Jack Kemp, M.S. is Senior Policy Associate at the Treatment Research Institute and former Director of Substance Abuse Services for the Division of Substance Abuse and Mental Health (DSAMH. He has over 34 years of experience in the field of addictions, mainly in senior management positions in Delaware and New York. As SSA Director in Delaware, he redesigned and restructured the statewide substance abuse treatment system, and introduced a performance based contracting model that connects payment to performance. He served as Executive Leader for the Robert Wood Johnson/CSAT Network for the Improvement of Treatment (NIATx) State Pilot to improve access and retention in treatment throughout the state, and for the RWJF Advancing Recovery grant to implement evidence based practices. Mr. Kemp also is the Principal Investigator, in collaboration with TRI, for a NIDA grant on Statewide Science-Based Concurrent Recovery Monitoring in Delaware, and formerly served as the Director of the Treatment Access Center (TASC), overseeing a statewide program that provided liaison between the substance abuse treatment and criminal justice systems. He is a member of the Washington Circle group, serving on its Policy and Public Sector committees. His educational background includes an M.S. degree in Educational Counseling from the University of Scranton, and post-graduate training at the Alfred Adler Institute of Psychoanalysis in New York City. He is currently enrolled in the MALS (Master of Arts in Liberal Studies) graduate program at the University of Delaware.

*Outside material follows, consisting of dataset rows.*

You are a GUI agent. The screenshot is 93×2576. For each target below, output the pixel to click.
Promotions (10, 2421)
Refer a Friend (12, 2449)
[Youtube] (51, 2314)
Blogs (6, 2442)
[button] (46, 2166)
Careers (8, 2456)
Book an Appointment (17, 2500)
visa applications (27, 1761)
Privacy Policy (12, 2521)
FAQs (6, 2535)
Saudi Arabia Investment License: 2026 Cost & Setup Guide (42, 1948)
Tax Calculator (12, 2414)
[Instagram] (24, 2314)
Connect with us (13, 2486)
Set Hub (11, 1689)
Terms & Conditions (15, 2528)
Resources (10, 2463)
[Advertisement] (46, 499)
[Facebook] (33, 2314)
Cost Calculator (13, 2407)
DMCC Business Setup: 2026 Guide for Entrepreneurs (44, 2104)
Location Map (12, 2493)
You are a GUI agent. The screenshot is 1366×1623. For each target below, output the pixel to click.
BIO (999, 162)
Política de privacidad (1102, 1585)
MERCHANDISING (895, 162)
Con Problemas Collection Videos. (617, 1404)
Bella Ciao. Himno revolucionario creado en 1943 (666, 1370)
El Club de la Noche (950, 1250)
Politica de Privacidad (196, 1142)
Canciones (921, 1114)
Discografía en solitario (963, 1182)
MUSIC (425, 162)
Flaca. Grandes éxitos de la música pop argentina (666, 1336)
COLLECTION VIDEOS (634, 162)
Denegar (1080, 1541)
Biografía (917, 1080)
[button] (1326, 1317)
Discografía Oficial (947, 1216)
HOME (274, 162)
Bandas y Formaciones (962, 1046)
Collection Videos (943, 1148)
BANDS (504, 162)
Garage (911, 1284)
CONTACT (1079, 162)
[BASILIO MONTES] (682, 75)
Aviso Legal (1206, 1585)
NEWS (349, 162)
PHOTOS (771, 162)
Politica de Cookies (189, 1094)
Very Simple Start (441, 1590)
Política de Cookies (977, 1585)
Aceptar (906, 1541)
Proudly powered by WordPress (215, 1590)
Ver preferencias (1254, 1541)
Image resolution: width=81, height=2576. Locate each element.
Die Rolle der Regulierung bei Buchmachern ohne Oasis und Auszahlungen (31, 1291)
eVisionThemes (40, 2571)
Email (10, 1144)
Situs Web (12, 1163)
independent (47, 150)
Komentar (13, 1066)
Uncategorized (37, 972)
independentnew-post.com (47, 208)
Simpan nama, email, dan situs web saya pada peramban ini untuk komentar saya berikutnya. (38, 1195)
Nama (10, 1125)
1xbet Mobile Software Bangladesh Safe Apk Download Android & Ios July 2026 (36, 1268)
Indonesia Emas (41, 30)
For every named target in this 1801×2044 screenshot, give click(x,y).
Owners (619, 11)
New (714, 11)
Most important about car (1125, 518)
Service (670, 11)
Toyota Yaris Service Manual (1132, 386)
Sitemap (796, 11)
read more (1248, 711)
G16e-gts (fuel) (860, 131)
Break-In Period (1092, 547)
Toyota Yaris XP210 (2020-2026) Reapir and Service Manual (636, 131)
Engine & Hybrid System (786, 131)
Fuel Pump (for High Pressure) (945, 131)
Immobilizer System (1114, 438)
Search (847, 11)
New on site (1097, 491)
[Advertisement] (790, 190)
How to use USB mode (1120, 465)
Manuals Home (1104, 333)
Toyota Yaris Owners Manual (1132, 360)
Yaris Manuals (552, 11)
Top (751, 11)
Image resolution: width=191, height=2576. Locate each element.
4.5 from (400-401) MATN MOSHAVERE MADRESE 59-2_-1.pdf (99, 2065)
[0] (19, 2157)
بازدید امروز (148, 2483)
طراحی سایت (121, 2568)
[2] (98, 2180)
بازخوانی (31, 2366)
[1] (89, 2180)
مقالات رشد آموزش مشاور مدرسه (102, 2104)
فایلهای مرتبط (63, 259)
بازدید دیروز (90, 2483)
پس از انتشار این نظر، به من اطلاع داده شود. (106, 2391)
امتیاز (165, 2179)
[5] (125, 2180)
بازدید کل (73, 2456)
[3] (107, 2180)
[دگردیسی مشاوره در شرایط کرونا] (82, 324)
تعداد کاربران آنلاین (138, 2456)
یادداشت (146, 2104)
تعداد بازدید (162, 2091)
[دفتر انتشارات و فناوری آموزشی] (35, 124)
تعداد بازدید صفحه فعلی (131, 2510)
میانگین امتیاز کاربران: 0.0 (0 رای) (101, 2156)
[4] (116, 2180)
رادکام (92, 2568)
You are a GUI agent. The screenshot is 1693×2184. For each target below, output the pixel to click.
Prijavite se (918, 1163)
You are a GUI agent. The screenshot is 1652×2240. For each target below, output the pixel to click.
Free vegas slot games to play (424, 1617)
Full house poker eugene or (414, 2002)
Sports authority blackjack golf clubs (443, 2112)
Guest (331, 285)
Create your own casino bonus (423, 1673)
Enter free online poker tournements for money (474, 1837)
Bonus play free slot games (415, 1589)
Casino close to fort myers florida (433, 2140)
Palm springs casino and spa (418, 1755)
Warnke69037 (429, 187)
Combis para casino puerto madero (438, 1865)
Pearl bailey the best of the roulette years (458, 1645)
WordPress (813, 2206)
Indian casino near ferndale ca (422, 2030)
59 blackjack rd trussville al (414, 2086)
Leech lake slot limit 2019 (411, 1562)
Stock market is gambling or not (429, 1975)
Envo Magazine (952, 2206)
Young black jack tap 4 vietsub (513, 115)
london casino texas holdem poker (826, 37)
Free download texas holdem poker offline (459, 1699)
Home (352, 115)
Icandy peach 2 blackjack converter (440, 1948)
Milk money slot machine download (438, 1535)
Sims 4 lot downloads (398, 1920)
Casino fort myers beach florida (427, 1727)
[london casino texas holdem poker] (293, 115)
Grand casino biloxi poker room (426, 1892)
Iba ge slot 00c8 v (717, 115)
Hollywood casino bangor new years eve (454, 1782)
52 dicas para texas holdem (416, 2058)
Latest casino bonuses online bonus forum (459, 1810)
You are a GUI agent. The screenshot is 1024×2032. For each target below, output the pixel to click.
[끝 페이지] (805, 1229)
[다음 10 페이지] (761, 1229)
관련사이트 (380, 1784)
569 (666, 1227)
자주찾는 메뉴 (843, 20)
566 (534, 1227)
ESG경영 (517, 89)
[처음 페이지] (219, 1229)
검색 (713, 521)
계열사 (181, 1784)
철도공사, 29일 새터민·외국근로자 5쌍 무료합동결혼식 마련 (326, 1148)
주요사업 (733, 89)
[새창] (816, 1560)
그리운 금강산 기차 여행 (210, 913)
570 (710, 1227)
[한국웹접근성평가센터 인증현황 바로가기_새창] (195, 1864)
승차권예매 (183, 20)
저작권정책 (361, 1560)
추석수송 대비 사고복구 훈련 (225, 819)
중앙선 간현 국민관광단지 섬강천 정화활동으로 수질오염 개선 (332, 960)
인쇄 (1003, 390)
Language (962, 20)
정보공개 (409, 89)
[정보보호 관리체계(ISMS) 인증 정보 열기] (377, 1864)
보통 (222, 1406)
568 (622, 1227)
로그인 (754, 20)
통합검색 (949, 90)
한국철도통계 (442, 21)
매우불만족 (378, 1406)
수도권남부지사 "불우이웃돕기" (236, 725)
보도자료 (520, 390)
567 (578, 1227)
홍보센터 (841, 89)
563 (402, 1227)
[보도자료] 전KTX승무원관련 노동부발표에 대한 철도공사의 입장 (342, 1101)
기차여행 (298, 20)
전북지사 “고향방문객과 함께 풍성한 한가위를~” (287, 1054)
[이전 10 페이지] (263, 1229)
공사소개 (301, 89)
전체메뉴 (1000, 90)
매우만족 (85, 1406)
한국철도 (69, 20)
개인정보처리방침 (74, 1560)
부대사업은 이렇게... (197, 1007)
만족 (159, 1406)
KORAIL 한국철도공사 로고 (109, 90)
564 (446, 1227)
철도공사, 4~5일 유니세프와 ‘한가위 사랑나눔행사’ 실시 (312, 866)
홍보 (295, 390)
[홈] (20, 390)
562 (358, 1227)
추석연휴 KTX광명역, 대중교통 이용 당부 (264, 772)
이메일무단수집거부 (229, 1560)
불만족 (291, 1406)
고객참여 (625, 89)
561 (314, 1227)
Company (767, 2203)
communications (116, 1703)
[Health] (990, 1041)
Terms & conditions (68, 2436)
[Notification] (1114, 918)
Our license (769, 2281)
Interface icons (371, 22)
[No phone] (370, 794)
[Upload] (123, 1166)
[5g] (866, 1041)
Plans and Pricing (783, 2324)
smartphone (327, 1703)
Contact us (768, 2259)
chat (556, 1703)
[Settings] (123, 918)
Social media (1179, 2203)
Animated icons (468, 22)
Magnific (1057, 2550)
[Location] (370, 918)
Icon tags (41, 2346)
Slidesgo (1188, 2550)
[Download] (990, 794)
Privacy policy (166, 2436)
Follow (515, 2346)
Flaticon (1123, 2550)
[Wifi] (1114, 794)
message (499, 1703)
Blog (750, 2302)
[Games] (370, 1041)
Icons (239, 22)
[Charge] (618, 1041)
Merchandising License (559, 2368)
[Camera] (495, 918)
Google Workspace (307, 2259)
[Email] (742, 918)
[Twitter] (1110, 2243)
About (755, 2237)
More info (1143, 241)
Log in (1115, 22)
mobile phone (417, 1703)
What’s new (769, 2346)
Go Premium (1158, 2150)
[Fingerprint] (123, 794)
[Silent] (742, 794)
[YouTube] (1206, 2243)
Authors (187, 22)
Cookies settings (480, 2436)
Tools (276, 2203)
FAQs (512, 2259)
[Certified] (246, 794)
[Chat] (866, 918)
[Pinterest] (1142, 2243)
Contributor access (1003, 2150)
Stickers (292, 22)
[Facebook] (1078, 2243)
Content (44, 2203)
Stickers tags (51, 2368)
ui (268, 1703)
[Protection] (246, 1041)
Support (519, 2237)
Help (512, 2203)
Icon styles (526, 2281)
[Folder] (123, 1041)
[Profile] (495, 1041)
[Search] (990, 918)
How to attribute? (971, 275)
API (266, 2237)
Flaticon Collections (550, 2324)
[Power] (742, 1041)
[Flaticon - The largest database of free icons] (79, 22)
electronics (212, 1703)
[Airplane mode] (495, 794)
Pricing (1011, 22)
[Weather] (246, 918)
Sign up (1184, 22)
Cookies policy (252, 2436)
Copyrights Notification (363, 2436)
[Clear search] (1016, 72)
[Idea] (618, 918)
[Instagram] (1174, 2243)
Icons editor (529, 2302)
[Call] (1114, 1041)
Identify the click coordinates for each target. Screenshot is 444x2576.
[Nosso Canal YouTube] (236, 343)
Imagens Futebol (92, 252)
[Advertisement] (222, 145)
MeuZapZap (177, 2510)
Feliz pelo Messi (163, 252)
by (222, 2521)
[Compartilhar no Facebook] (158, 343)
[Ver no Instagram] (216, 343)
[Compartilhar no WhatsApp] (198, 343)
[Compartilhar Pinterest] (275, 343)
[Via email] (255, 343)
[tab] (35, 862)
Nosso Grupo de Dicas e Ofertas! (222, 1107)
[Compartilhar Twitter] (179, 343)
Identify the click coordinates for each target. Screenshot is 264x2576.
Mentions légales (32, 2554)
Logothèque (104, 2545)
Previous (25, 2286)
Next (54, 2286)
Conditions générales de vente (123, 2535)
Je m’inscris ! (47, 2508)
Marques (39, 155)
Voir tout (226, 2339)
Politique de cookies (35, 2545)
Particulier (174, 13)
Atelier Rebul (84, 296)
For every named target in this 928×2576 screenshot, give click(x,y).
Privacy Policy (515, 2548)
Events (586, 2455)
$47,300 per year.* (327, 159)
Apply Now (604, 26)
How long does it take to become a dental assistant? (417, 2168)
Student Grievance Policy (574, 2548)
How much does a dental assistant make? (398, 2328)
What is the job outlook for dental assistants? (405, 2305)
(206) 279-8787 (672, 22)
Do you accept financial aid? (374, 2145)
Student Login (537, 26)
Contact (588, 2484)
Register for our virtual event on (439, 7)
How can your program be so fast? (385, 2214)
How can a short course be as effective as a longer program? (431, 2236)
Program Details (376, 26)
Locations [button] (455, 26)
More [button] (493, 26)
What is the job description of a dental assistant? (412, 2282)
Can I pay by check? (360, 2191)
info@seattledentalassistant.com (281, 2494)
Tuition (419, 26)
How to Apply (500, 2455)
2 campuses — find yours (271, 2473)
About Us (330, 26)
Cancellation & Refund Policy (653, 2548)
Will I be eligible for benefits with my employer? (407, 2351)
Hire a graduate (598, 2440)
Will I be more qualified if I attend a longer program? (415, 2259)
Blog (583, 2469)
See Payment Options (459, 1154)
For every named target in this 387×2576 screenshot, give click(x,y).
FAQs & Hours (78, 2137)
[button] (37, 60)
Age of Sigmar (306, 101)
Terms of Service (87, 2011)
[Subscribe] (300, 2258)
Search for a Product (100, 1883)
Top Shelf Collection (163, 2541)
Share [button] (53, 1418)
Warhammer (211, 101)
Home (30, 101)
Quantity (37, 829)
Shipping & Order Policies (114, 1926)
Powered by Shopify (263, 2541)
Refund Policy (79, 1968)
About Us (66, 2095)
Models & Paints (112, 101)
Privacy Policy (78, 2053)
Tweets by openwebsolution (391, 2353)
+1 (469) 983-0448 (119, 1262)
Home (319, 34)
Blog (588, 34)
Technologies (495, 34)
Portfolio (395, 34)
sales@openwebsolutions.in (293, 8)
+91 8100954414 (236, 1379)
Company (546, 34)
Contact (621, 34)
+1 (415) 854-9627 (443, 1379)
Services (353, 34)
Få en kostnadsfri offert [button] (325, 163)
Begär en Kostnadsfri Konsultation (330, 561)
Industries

Sean Haley, Ph.D. has spent the last twenty years working in community health, government and higher education. His community health experience began as a youth outreach worker in public housing in Roxbury, Massachusetts. He has held positions in the Massachusetts Governor’s Alliance against Drugs, Massachusetts Department of Public Health as a co-manager of the MA Prevention Center System, Director of Adolescent Health for a large New England non profit and as the Executive Director for a small education non-profit, the latter while completing his doctoral work. Dr. Haley has served as a consultant for numerous projects including co-coordinator of the Washtenaw County AIDS Task Force in Ypsilanti, Michigan; a senior trainer at the Multi-Cultural Aids Coalition, as co-author of Massachusetts multi-agency substance abuse prevention plan and as the program officer at the Harvard Pilgrim Healthcare Foundation. He has taught at the University of Michigan, Brandeis University and Salem State College. He holds a Masters of Public Health from the University of Michigan in policy and administration with a concentration in maternal and child health, and a Ph.D. in Health and Social Policy from Brandeis University.